The evening after a gunman killed 10 people at a high school in Santa Fe, Texas, Houston police chief Art Acevedo took to Facebook to write an impassioned plea for gun control, writing that he had hit “rock bottom” after the massacre.
“I spent the day dealing with another mass shooting of children,” Acevedo wrote in his post. “I know some have strong feelings about gun rights…I am not interested in your views as it pertains to this issue.”
The Santa Fe High School shooting, 35 miles outside of Houston, is far from the first mass shooting to affect Texas cities in the past few years. Six months ago, 26 people were killed at the Texas First Baptist Church in Sutherland Springs, Texas. And in 2016, a gunman killed 5 police officers in Dallas. At least 99 people have died in 8 mass shootings in the state since 1984.
Acevedo has called for stronger gun measures before, and on March 24 he joined in Houston’s March for Our Lives, one of many marches across the country spearheaded by teen survivors of the February shooting at Marjory Stoneman Douglas High School in Florida.
Here is his full Facebook post:
To all my Facebook friends. Today I spent the day dealing with another mass shooting of children and a responding police officer who is clinging to life. I’m not ashamed to admit I’ve shed tears of sadness, pain and anger.
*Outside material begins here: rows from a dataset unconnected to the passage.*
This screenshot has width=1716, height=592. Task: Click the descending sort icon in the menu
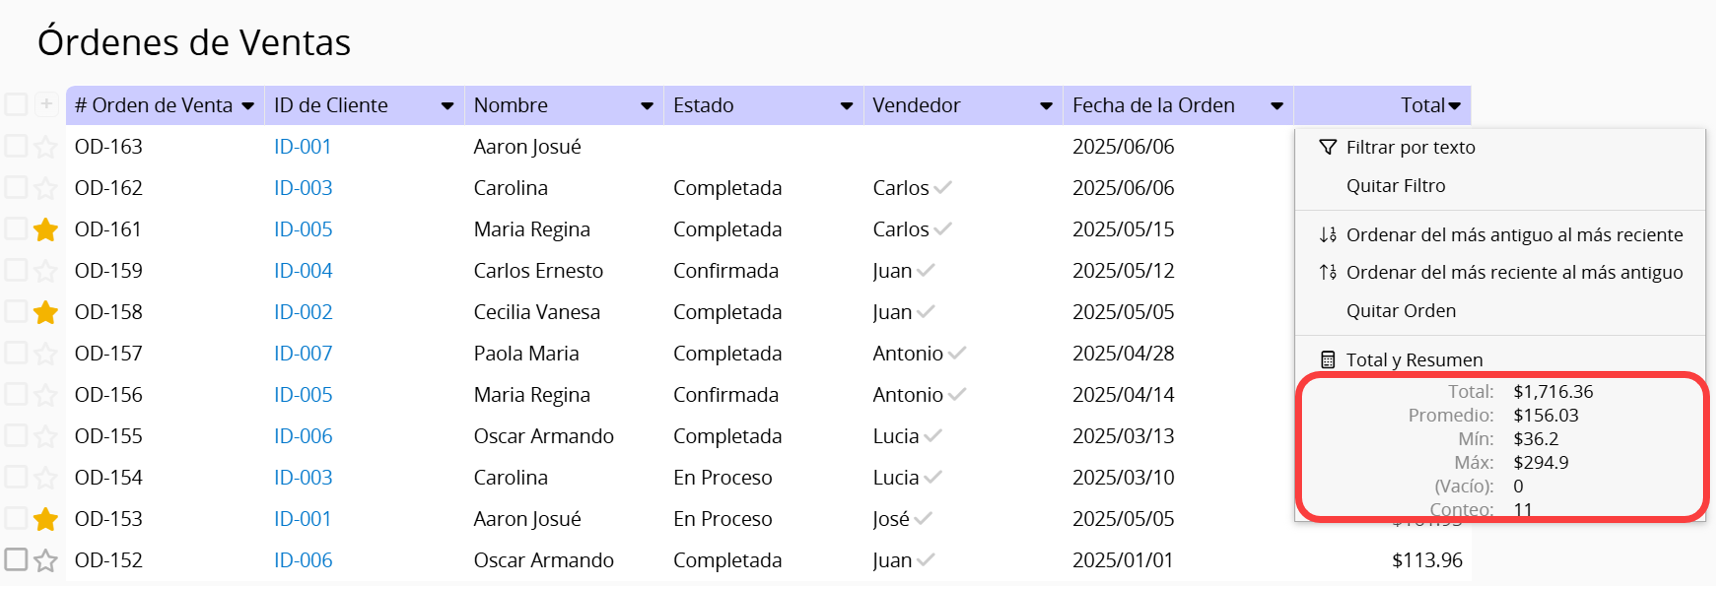(x=1327, y=272)
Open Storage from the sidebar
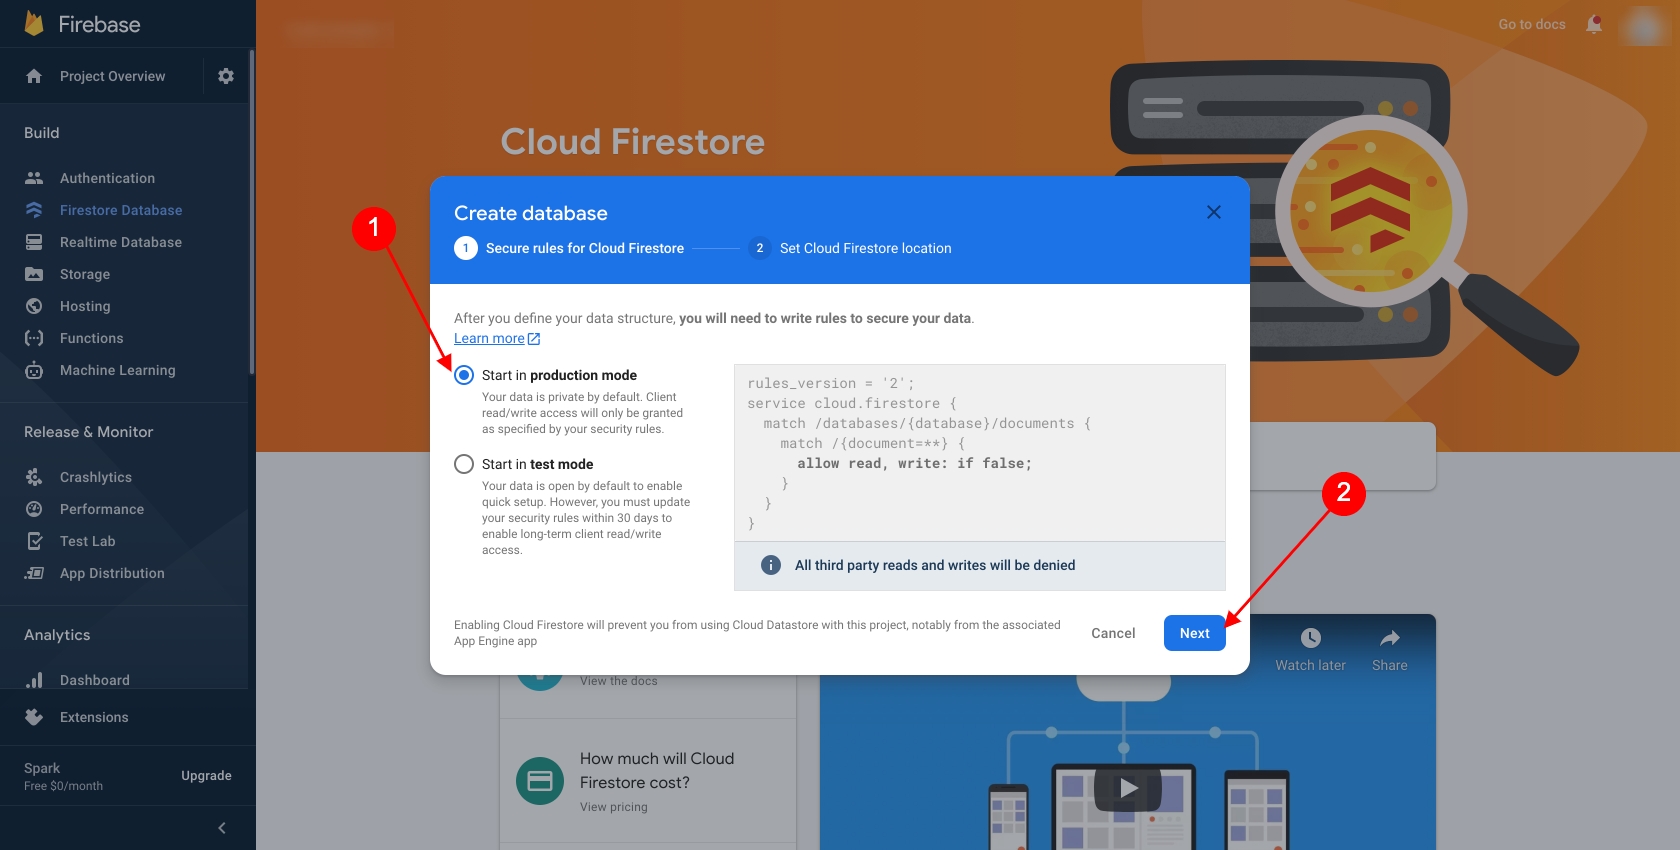 [85, 274]
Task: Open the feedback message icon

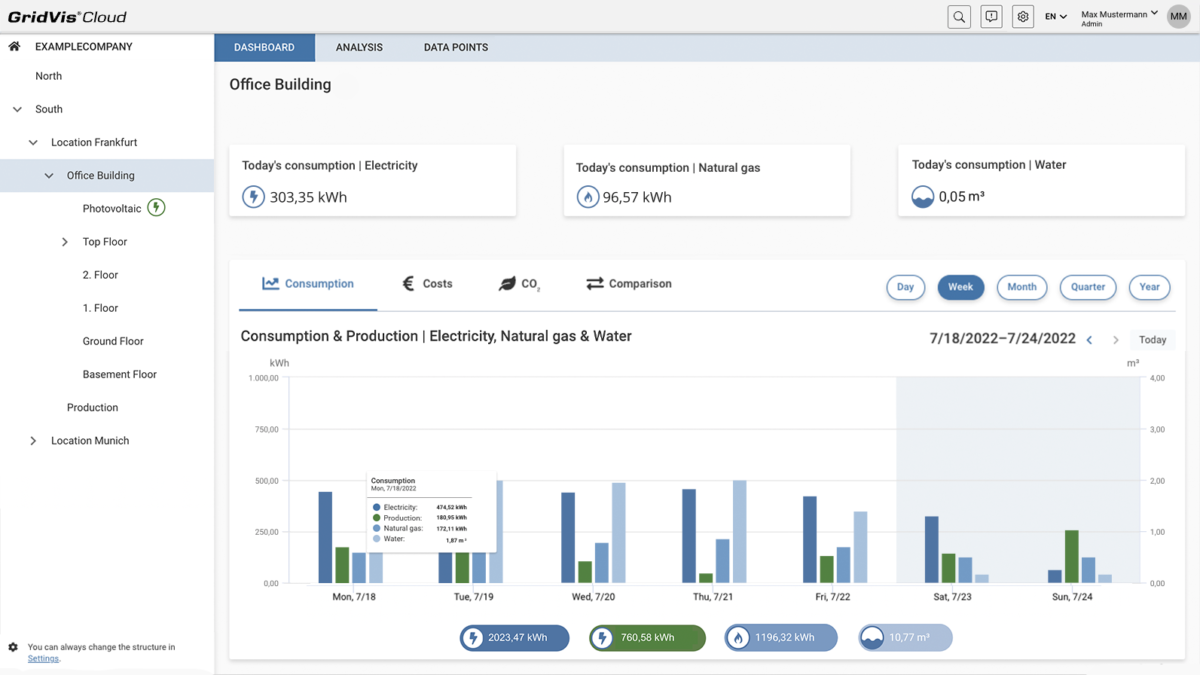Action: (x=991, y=17)
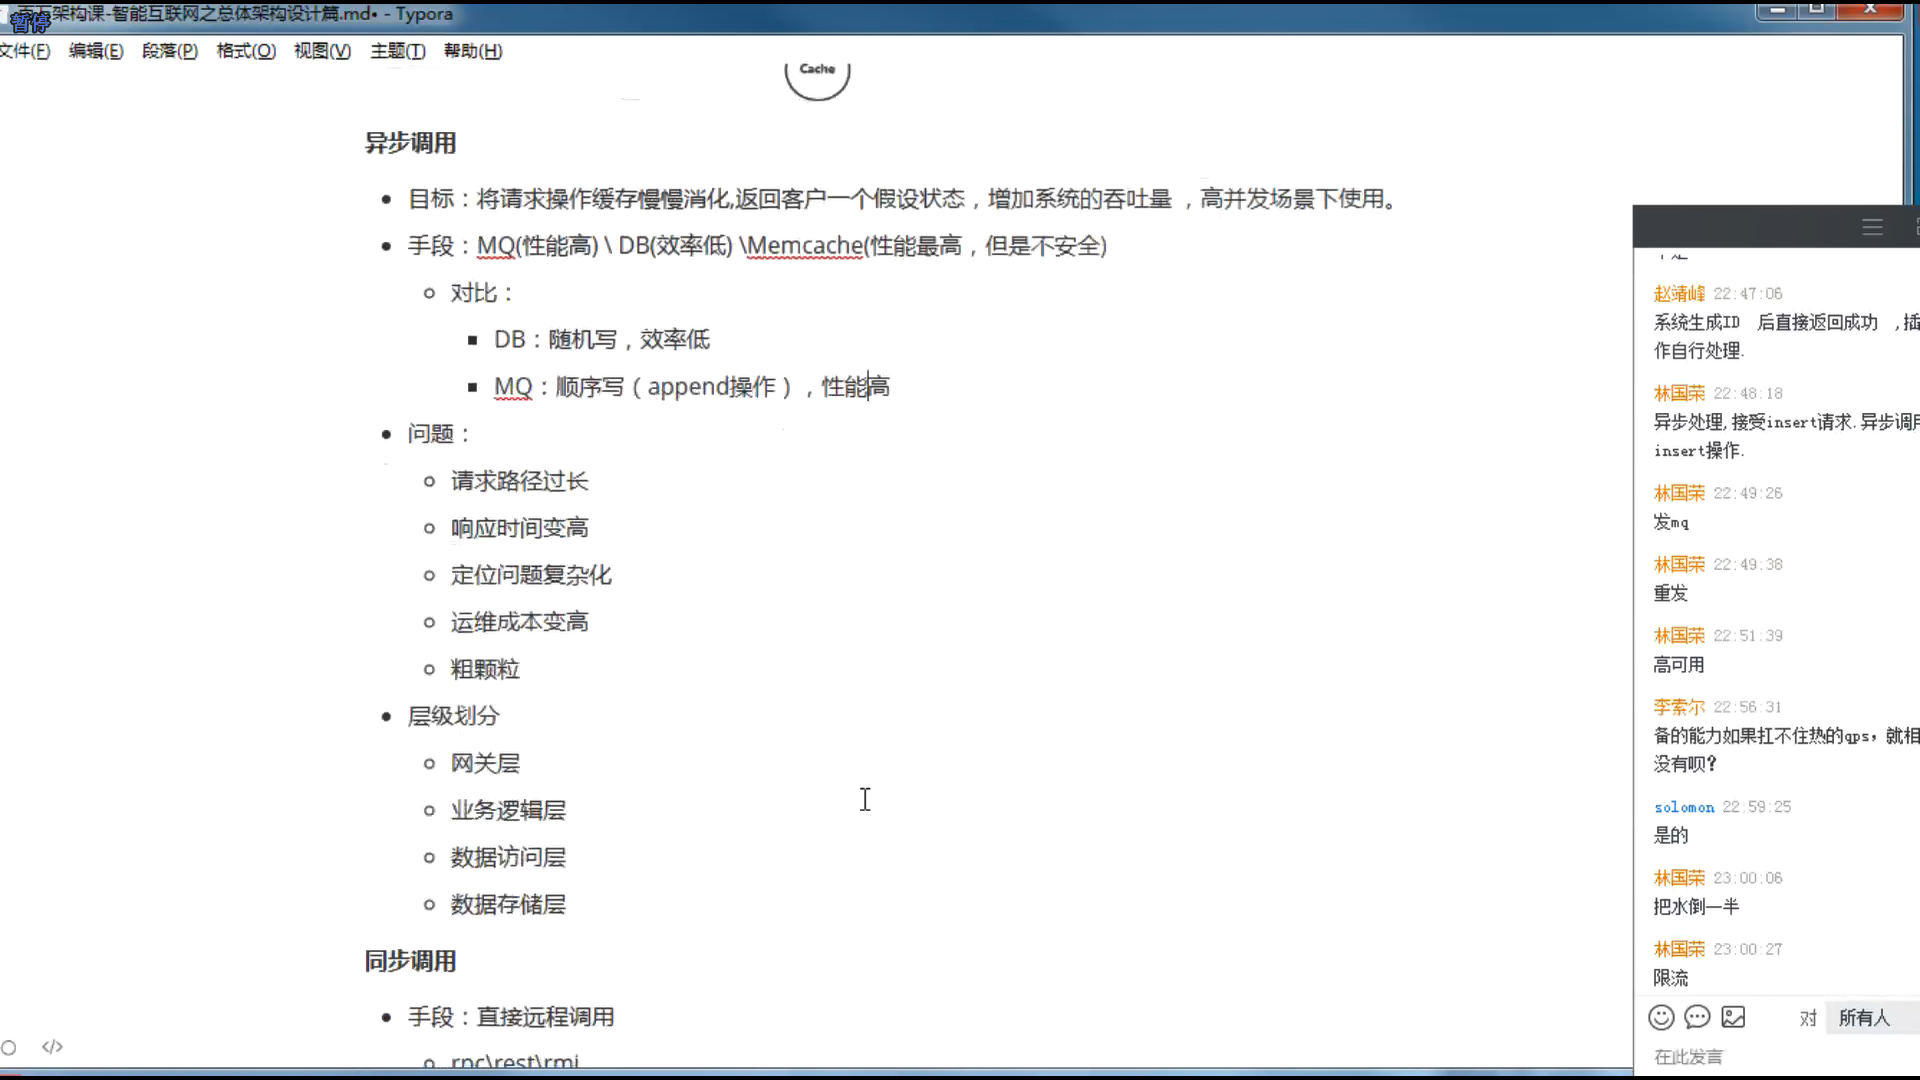The width and height of the screenshot is (1920, 1080).
Task: Open the 视图(V) menu
Action: click(322, 51)
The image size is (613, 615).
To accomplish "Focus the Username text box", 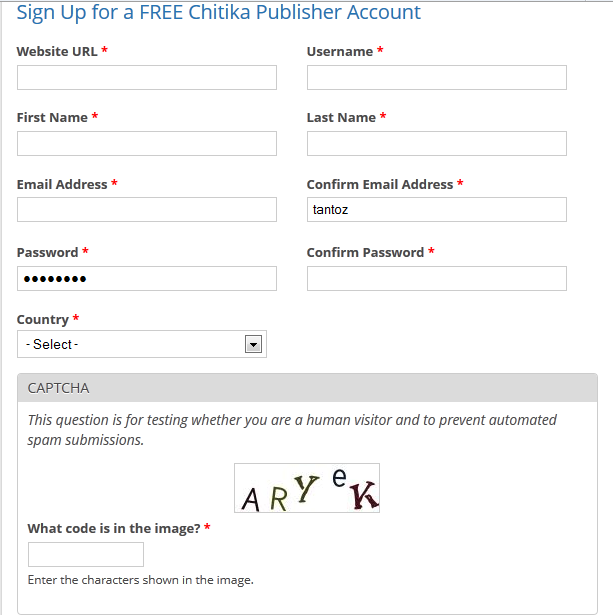I will pyautogui.click(x=436, y=78).
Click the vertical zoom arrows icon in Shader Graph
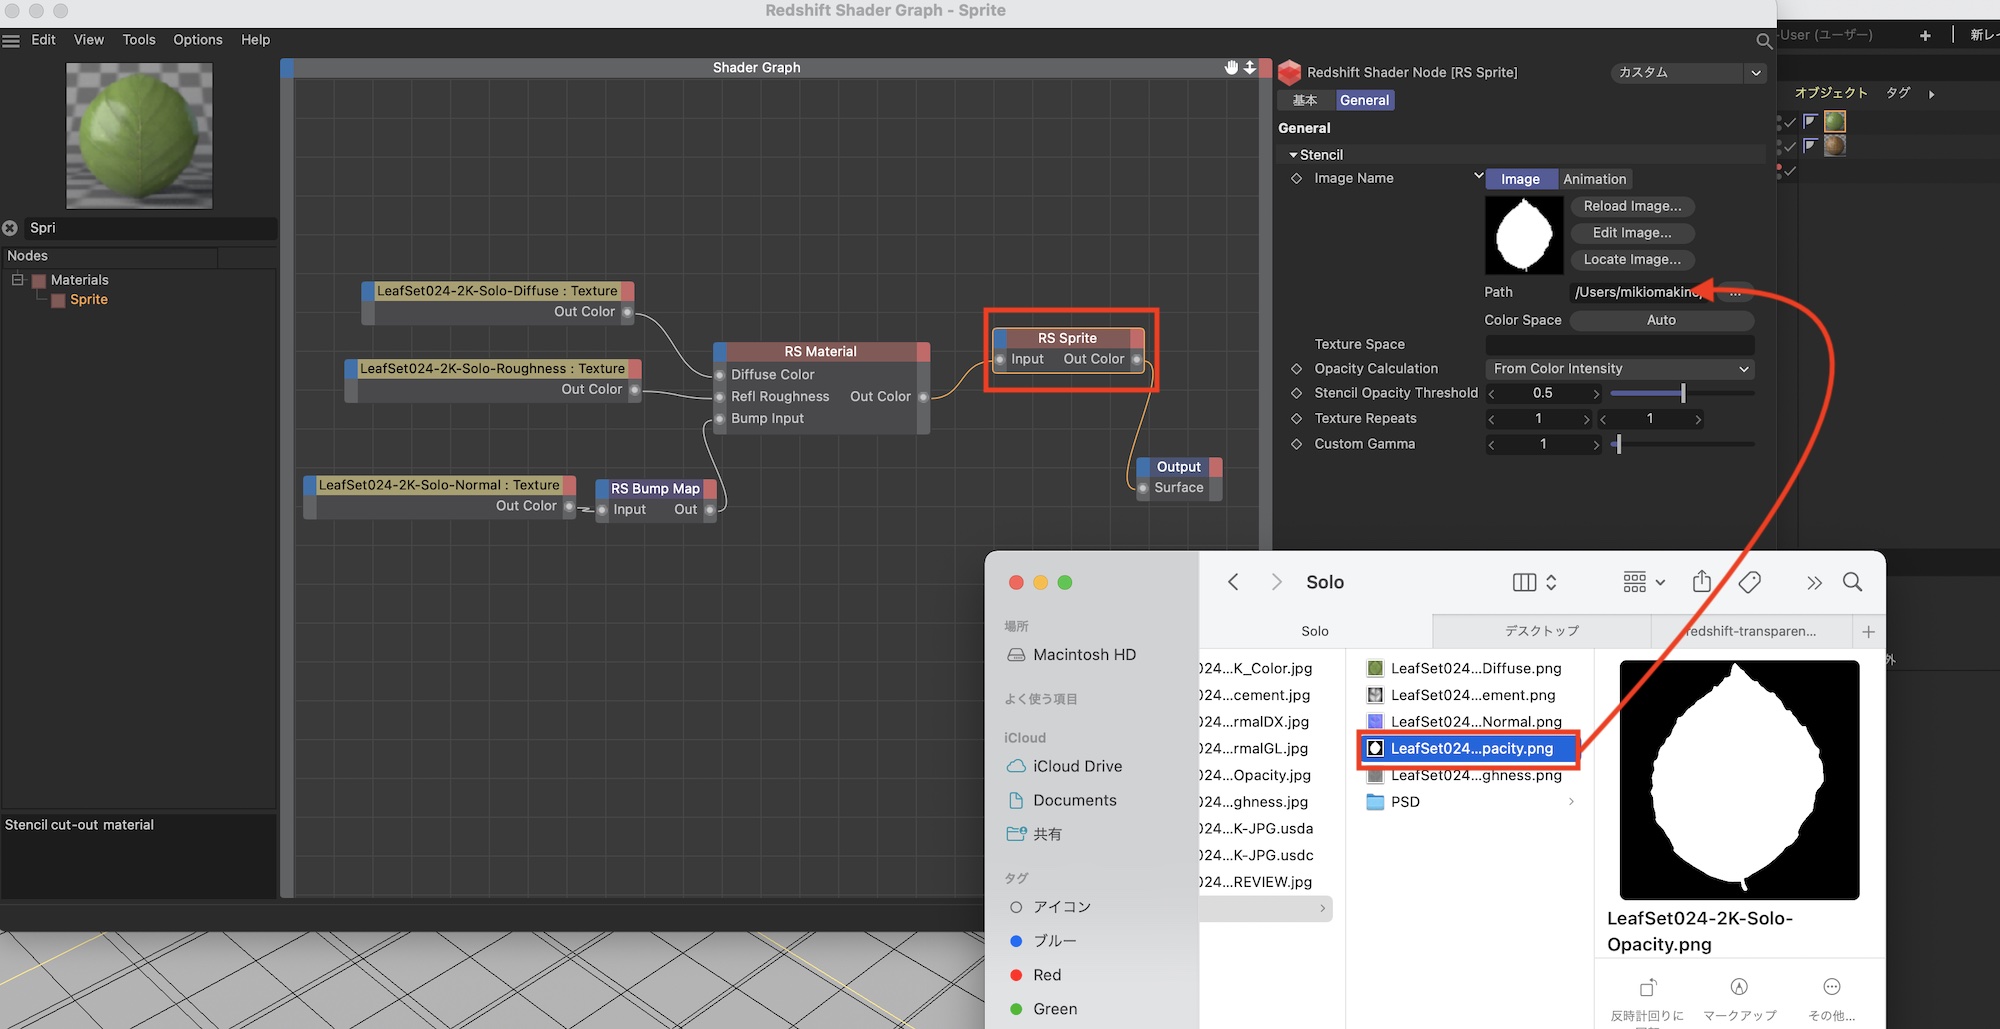Viewport: 2000px width, 1029px height. [1250, 67]
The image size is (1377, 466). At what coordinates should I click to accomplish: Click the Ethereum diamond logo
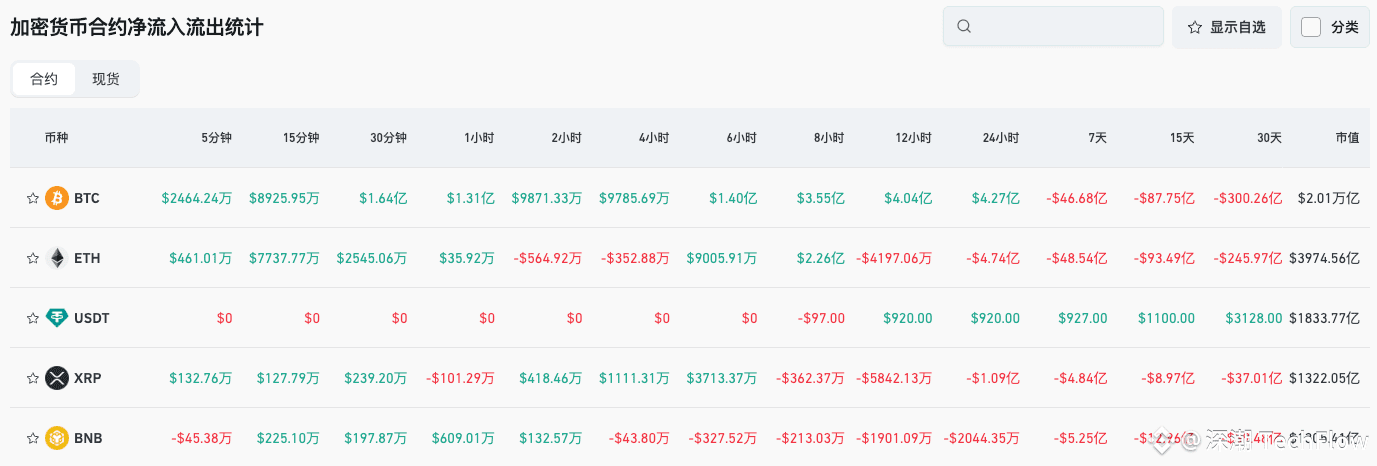(x=57, y=258)
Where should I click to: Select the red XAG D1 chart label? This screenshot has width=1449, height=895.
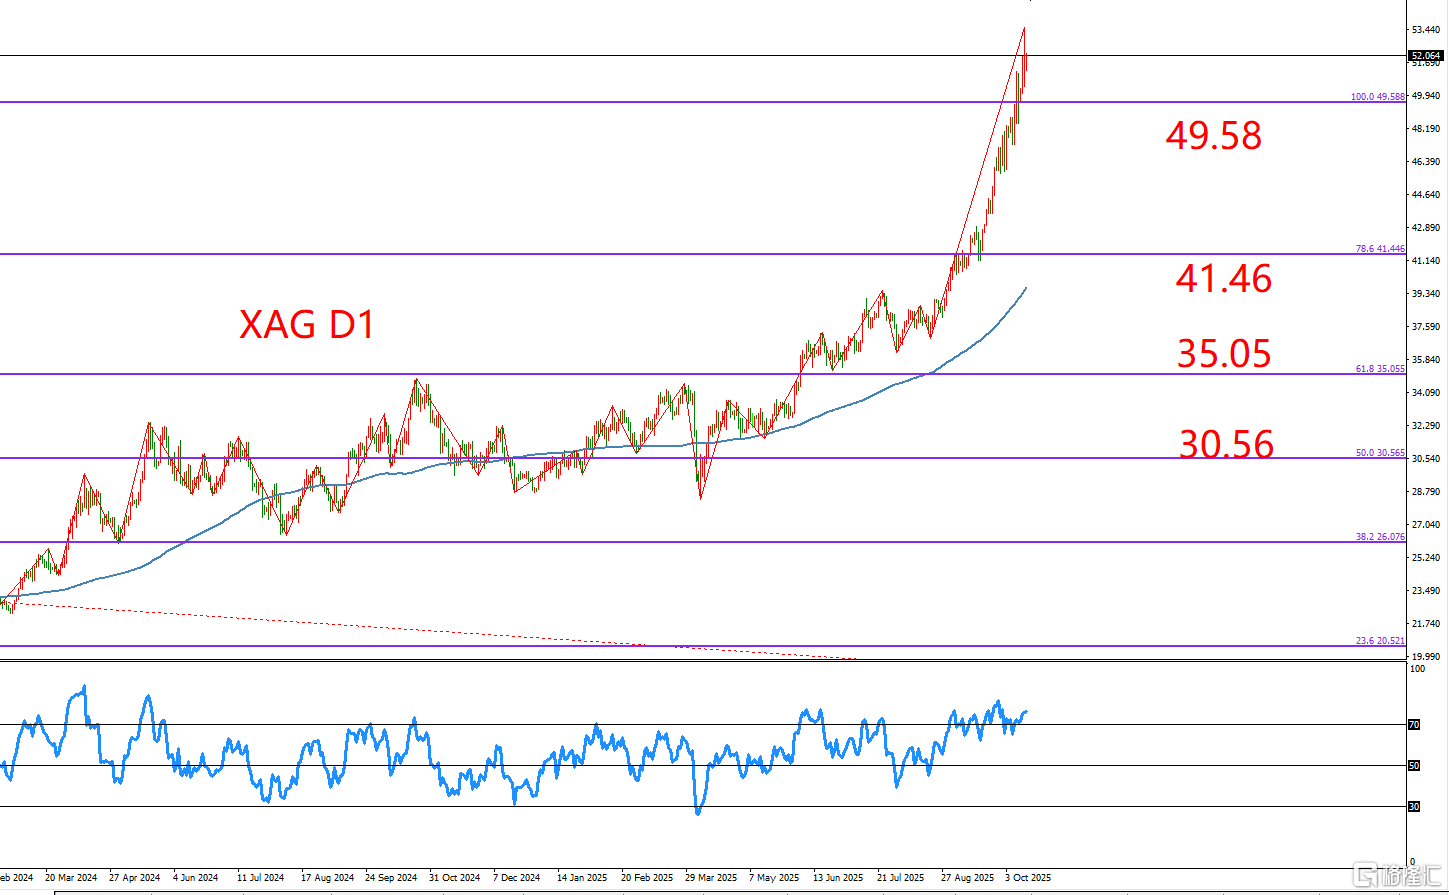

I know some have strong feelings about gun rights but I want you to know I’ve hit rock bottom and I am not interested in your views as it pertains to this issue. Please do not post anything about guns aren’t the problem and there’s little we can do. My feelings won’t be hurt if you de-friend me and I hope yours won’t be if you decide to post about your views and I de-friend you.
I have never accepted the status-quo in anything I do and I’ve never accepted defeat. And I won’t do it now. I will continue to speak up and will stand up for what my heart and my God commands me to do, and I assure you he hasn’t instructed me to believe that gun-rights are bestowed by him.
The hatred being spewed in our country and the new norms we, so-called people of faith are accepting, is as much to blame for so much of the violence in our once pragmatic Nation.
This isn’t a time for prayers, and study and Inaction, it’s a time for prayers, action and the asking of God’s forgiveness for our inaction (especially the elected officials that ran to the cameras today, acted in a solemn manner, called for prayers, and will once again do absolutely nothing).
I close by saying, I wish those that move on from this page the best. May God Bless you and keep you.